Why LGBTQIA+ Representation Matters

In books, movies, and all forms of media and entertainment

When I was fourteen, I realized I liked girls.

The only thing I knew about the LGBT+ community was that lesbians were girls who liked girls, gay men were into other men, and bisexual people liked both genders. The reason I knew such facts was because of queer representation on t.v. shows (and fanfics).

I grew up Christian, and while I never heard anything negative toward the LGBT+ community, I didn’t hear anything positive about it either. I heard nothing — which can be just as detrimental.

I think I’m lucky. I realized I liked girls in my early teen years, and others can’t accept that fact, for numerous reasons. sometimes until they’re forty or fifty-years-old.

Knowing this is heartbreaking because it means that for decades, this person had to pretend to be someone they’re not. They shoved down their feelings and thoughts, and maybe even got married, kissed, and had sex with someone they were not attracted to.

Parents need to talk to their kids about LGBT+ topics

But even at fourteen, it’s still too late. I was in fourth grade when my female friends were starting to get “real crushes” on the boys in class. Thinking back, I had my first real crush in the fourth grade too — I just didn’t realize it because the person I had a crush on was a girl.

Parents don’t educate their kids about the LGBT+ community. Children don’t learn about gender identity or that it’s possible to like the same gender.

I’m not attacking parents who don’t do this. Most of these parents aren’t homophobic; they’re just unaware that talking about these topics with their kids is crucial.

Talking to your kids about LGBT+ issues and what not is important because if your child is gay or bisexual, or anything else, then in a couple of months or years, when they realize this, it will be easier for them to tell you. They won’t have to feel the stress, fear, and worry that most people feel. They’ll be aware of who they are, and it will save them months (or years) of them trying to figure that out and what it means to be queer or transgender.

Representation reminds us we’re normal

Photo by Maria Teneva on Unsplash

However, since most parents don’t talk about these things, it’s one of the reasons that LGBT+ representation matters so much, whether it’s in books, movies, tv shows, music videos, songs, art, and more.

The reason I realized I like girls was because of f/f (female/female relationship) fanfics I read, Pretty Little Liars, which has a lesbian character in it, and Hayley Kiyoko’s music video “Girls Like Girls.”

When I had this realization, you would think that I’d have an entire freakout, mainly because, as I said, I didn’t know much about girls liking other girls, but because of the LGBT+ representation I’d already been exposed to, I was okay.

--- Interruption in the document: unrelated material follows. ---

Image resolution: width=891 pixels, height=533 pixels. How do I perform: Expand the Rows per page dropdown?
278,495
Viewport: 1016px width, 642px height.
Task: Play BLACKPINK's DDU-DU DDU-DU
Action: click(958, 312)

In what I’d seen, girls dating and kissing and holding hands with other girls was normal. This, in turn, made me feel normal.

This reaction, of course, didn’t last forever. I still had no idea if I liked guys, too. I didn’t know if I was a lesbian, bisexual, or pansexual. I wasn’t going to tell my parents or siblings any time soon, but I’d have to eventually, and how would they react?

When people don’t have access to positive representation

After a while, some things happened in my life that countered the positivity in my mind. I can’t tell you how many times I tried to convince myself I was straight, that liking people of the same gender was disgusting, or that there was something wrong with me. I had to change.

These thoughts are hard for an adult to handle. Now imagine a fourteen-year-old girl who’s in her first year of high school thinking all of this. It’s not right.

These thoughts and more are the type of thoughts that lead to over 34,000 LGBT+ kids killing themselves per year. They are fed negativity, and they started to believe it to the point that they’re willing to take their own lives. All because of who they love. Because of who they are. Because of the gender in which they identify.

These are the type of thoughts that keep people in the closet. They can’t be who they are without getting attacked or attacking themselves in their minds. They’re forced to hide from the world as if they weren’t normal human beings.

When you hear that three men beat a lesbian couple because they refused to kiss in front of them, that parents kick their children out of their home, that Trump banned transgender people from the military, you can’t help but want to stay hidden. All of this negativity is enough to scare anyone further inside the closet.

Representation allows us ignore the negative comments about the LGBT+ community

Photo by Victoria Quirk on Unsplash

This is another reason that positive (that’s the keyword) representation for the LGBTQIA+ community is so important. When we need to break away from all of the negativity, we can turn to shows like One Day at a Time and Supergirl, songs by Greyson Chance, or books like Georgia Peaches and Other Forbidden Fruit to remind us that who we are is more than okay. To remind us that the words gay and lesbian and transgender are not bad words. To remind us that we have an unbeatable power within us.

To remind us that we are not small candle flames easily extinguished but rather full forest fires that will roar forever.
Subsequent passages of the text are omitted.